A paper out today in IEEE Transactions on Cybernetics features QS2 research advancing understanding of game-theoretic agent behaviors in networked systems.
Modern, mathematical game theory has been used as a formal language to study behavior since the mid-1900s. Of course, the accuracy of resulting models (and all of today’s models of human behavior, for that matter) is unclear. But, the core ideas of game theory – that people are working to optimize some payoff, that individual payoffs are influenced by the behavior of other people also trying to optimize their own payoffs – are important and have proven highly influential.
The trick is that formal understanding of mathematical games typically leans on simplifying assumptions, e.g., that the population is fully mixed (everyone in the population has equal likelihood of interacting with everyone else). Outcomes of games on structured populations, like social networks, are much harder to characterize. In these cases, simulations are used. But those again rely on parameter and initialization assumptions.

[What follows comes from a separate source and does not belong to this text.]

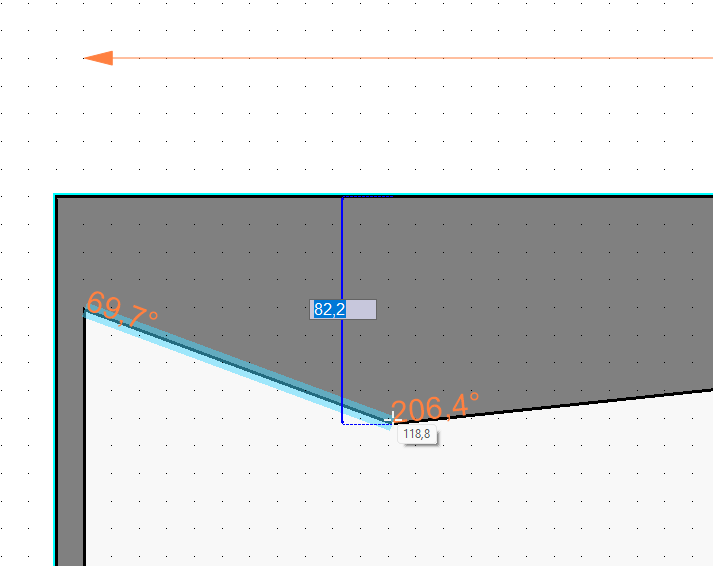This screenshot has width=713, height=566.
Task: Select the highlighted light-blue sloped wall segment
Action: 235,367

“Opinion Dynamics in the Presence of Increasing Agreement Pressure” takes steps, both formally and through agent-based simulations, to move the dial – if slightly – on the set of questions related to the behavior of game-theoretic agents in networked populations. Specifically, we study these systems under influence to come to consensus (peer pressure, if you will). We envision this work as foundational to mathematical studies of peer influence on opinion dynamics in social networks.